Document section |
——
Society

Economic crisis in Lebanon forces families to send children to work

By Nohad Topalian

Teenage Syrian refugee Abdel Kader Al-Shami was forced to quit school and work in a tire shop in Sin al-Fil because of the stifling economic crisis in Lebanon. [Ziad Hatem/Al-Mashareq]

Teenage Syrian refugee Abdel Kader Al-Shami was forced to quit school and work in a tire shop in Sin al-Fil because of the stifling economic crisis in Lebanon. [Ziad Hatem/Al-Mashareq]

BEIRUT -- Lebanese children and Syrian refugee children forced to leave school and work to support their families amid the economic crisis have become a common sight in the streets and shops of the capital and across the country.

Children can be seen working as street vendors and at vegetable stands, mini-markets, bakeries, carpentry workshops and automobile repair shops.

At an automobile repair shop in the municipality of Dora, to the east of Beirut, several Lebanese children are at work.

The oldest, Maroun Assaf, is barely a teenager.

Teenage Syrian refugee Abdel Kader Al-Shami works in a tire shop in Sin al-Fil, Lebanon, after the economic crisis and his family's dire conditions forced to stop his education and take up a job. [Ziad Hatem/Al-Mashareq]

Teenage Syrian refugee Abdel Kader Al-Shami works in a tire shop in Sin al-Fil, Lebanon, after the economic crisis and his family's dire conditions forced to stop his education and take up a job. [Ziad Hatem/Al-Mashareq]

Waleed, a Lebanese teenager from the neighbourhood of al-Zarif, west of Beirut, was forced to quit school and work at a mini market to help his family. [Ziad Hatem/Al-Mashareq]

Waleed, a Lebanese teenager from the neighbourhood of al-Zarif, west of Beirut, was forced to quit school and work at a mini market to help his family. [Ziad Hatem/Al-Mashareq]

"We were a well-to-do family," 13-year-old Maroun told Al-Mashareq. "My sister, my brother and I went to a private school."

Last year, however, "the decrease in my father's income forced me to leave school to help him pay for household expenses, and my father had to transfer my brother and my sister to public school", he said.

Maroun's father, Youssef Akiki, is employed at a carpentry workshop.

His wages have decreased every week, he told Al-Mashareq, and he now struggles to buy bread.

"I was planning for a bright future for my children," he said.

"I was dreaming about them getting university degrees that would ensure their prosperous futures. But today, I have lost all my savings, and my salary isn't enough, and I had to send Maroun to work to help me in these black days."

Children's lives in Lebanon

In a report published June 20, the United Nations Children's Fund (UNICEF) notes that child labour is a result of the fallout of the ongoing economic crisis.
——
Set task 1 | Can you repeat word for word the passage of the article on child labor in Lebanon that opens with the words containing "BEIRUT -- Lebanese" and closes with "are at work."?
Set task 2 | In the article on child labor in Lebanon, what jobs and workplaces does the sentence beginning "Children can be seen working" name? List every one.
Set task 3 | How might the article on child labor in Lebanon go on after its final sentence? Resume it from that point.
The items that follow come from a separate source.

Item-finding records
——
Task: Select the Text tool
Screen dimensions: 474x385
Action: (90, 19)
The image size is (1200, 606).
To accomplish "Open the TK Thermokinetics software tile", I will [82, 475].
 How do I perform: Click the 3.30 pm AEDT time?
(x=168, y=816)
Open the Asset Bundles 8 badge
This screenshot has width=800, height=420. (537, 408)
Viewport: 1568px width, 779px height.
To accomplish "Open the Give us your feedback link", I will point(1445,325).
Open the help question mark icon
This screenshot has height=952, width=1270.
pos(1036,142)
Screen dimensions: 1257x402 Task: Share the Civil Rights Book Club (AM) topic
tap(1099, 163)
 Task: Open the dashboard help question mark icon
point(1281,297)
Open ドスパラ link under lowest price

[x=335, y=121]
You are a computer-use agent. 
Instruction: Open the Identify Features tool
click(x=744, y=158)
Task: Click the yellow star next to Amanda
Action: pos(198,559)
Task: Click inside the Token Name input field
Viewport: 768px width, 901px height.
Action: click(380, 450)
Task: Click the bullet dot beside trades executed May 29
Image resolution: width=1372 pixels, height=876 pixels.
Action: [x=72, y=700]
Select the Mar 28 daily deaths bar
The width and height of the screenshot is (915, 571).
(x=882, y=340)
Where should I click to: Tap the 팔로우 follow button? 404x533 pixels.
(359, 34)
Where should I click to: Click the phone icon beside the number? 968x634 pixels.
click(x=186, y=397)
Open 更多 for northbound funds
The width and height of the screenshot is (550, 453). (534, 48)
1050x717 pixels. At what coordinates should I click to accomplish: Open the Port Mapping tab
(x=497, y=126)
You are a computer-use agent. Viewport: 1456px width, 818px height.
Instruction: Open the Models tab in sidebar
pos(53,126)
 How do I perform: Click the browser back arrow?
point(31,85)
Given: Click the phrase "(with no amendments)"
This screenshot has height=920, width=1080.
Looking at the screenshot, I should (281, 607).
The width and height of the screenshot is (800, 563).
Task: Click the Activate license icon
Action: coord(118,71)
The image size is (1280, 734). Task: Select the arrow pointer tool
——
Right answer 1 |
BEIRUT -- Lebanese children and Syrian refugee children forced to leave school and work to support their families amid the economic crisis have become a common sight in the streets and shops of the capital and across the country.

Children can be seen working as street vendors and at vegetable stands, mini-markets, bakeries, carpentry workshops and automobile repair shops.

At an automobile repair shop in the municipality of Dora, to the east of Beirut, several Lebanese children are at work.

Right answer 2 |
- Street vendors
- Vegetable stands
- Mini-markets
- Bakeries
- Carpentry workshops
- Automobile repair shops

Right answer 3 |
The report, based on an assessment conducted in April of 2,090 households with at least one child, says families are barely able to meet their most basic needs, even though they have cut down on essential expenses.

Almost nine in 10 households do not have enough money to buy essentials, forcing them to resort to desperate measures to cope, it says, and 15% of households have stopped their children's education, up from 10% a year ago.

According to the assessment, 52% of Lebanese households reduced spending on education, while three quarters (75%) reduced spending on health treatments.

Two in five households across the country have been forced to sell family possessions, up from one in five last year, it says.

More than one in 10 Lebanese families are now forced to send their children -- some as young as age 6 -- out to work as a way of coping, while more than one in four Syrian refugee families send their children out to work, the report says.

Many caregivers admit the desperate situation causes them to suffer persistent stress, resulting in feelings of anger towards their children, the report says. As a result, they often felt they wanted to shout at or hit their children.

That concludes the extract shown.